This post is also available in: heעברית (Hebrew)

Researchers have created a deep-learning system that can teach a robot simply by observing a human’s actions. Developed by Nvidia, the system is designed to enhance communication between humans and robots and at the same time further research that will enable people to work alongside robots seamlessly.  With demonstrations, a user can communicate a task to the robot and provide clues as to how to best perform the task, says the research.

Using NVIDIA TITAN X GPUs, the researchers trained a sequence of neural networks to perform duties associated with perception, program generation, and program execution. As a result, the robot was able to learn a task from a single demonstration in the real world.

Once the robot sees a task, it generates a human-readable description of the steps necessary to re-perform the task, according to Nvidia developer website.

The key to achieving this capability is leveraging the power of synthetic data to train the neural networks. Current approaches to training neural networks require large amounts of labeled training data, which is a serious bottleneck in these systems.  With synthetic data generation, an almost infinite amount of labeled training data can be produced with very little effort.

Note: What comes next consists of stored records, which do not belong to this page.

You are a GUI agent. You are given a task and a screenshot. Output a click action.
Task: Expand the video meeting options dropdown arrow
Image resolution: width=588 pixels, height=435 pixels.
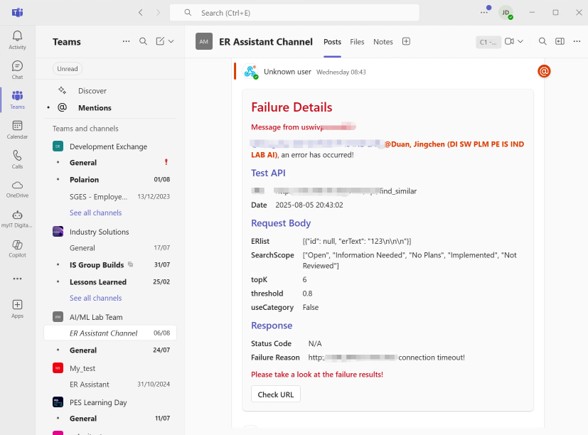tap(520, 41)
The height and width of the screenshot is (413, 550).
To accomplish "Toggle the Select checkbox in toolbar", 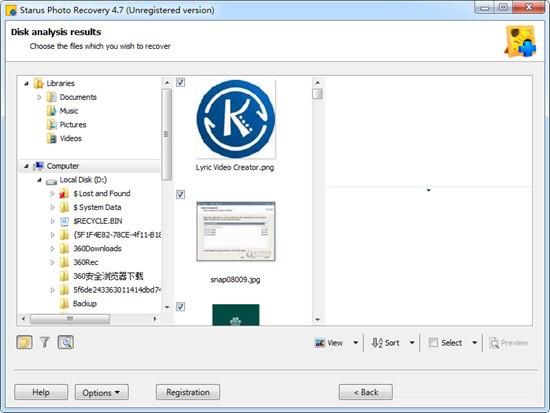I will coord(434,342).
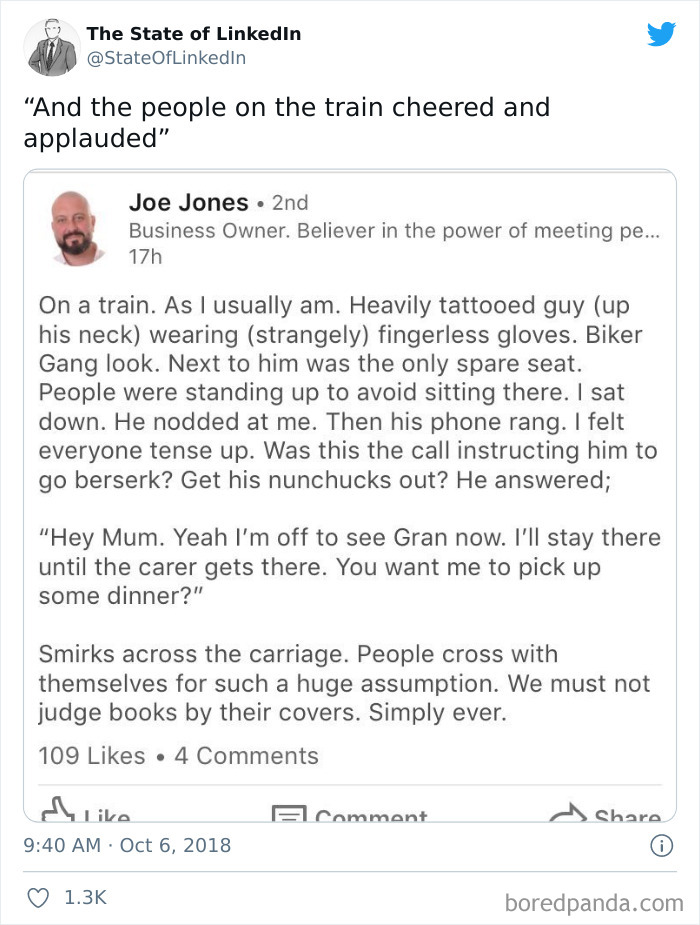This screenshot has width=700, height=925.
Task: Click "The State of LinkedIn" account name
Action: [x=193, y=34]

This is also the first time an image-centric domain randomization approach has been used on a robot. Domain randomization is a technique to produce synthetic data with large amounts of diversity, which then fools the perception network into seeing the real-world data as simply another variation of its training data. The researchers chose to process the data in an image-centric manner to ensure that the networks are not dependent on the camera or environment.

The team says they will continue to explore the use of synthetic training data for robotics manipulation to extend the capabilities of their method to additional scenarios.